PROMPT -> In the abstract below on bone-tendon scaffolds, which growth factor was patterned onto the scaffolds as the tenogenic cue?

SELECTED EXTRACT ->

Combinatorial mechanical gradation and growth factor biopatterning strategy for spatially controlled bone-tendon-like cell differentiation and tissue formation

Abstract

AbstractEngineering scaffolds to augment the repair of hard-to-soft multitissue musculoskeletal tissue units, such as bone-tendon, to simultaneously support tissue healing and functional movement has had limited success. Overcoming this challenge will require not only precise spatial control of bone- and tendon-like biomechanical properties, but also consideration of the resultant biomechanical cues, as well as the embedded biochemical cues imparted by these scaffolds. Here, we report on the effects of a spatially engineered combination of stiffness and growth factor (GF) cues to control bone-tendon-like differentiation in vitro and tissue formation in vivo. This was achieved using mechanically graded, bone- and tendon-like QHM polyurethane (QHM: Q: Quadrol; H: hexamethylene diisocyanate; M: methacrylic anhydride) scaffolds selectively biopatterned with osteogenic bone morphogenetic protein-2 (BMP-2) and tenogenic fibroblast growth factor-2 (FGF-2). First, material characterization, including porosity, surface roughness, contact angle, and microindentation measurements, was performed. Second, in vitro studies demonstrated that increased material stiffness promoted GF-mediated osteoblast differentiation and reduced tenocyte differentiation. Sustained GF exposure masked this stiffness effect. Third, in vivo studies involving subcutaneous implantation of mechanically graded and biochemically patterned QHM scaffolds (composed of these bone- and tendon-promoting GFs biopatterned on biphasic bone and tendon biomechanically mimicking regions) in mice demonstrated spatial control of bone- and tendon-like tissue formation. Altogether, these data provide new insights for future engineering of scaffolds to augment hard-to-soft multitissue repair.

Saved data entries
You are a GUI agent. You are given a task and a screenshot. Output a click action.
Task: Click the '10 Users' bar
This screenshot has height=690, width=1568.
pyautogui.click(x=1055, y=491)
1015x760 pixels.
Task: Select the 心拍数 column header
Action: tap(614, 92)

EXERCISE OUTPUT -> Fibroblast growth factor-2 (FGF-2).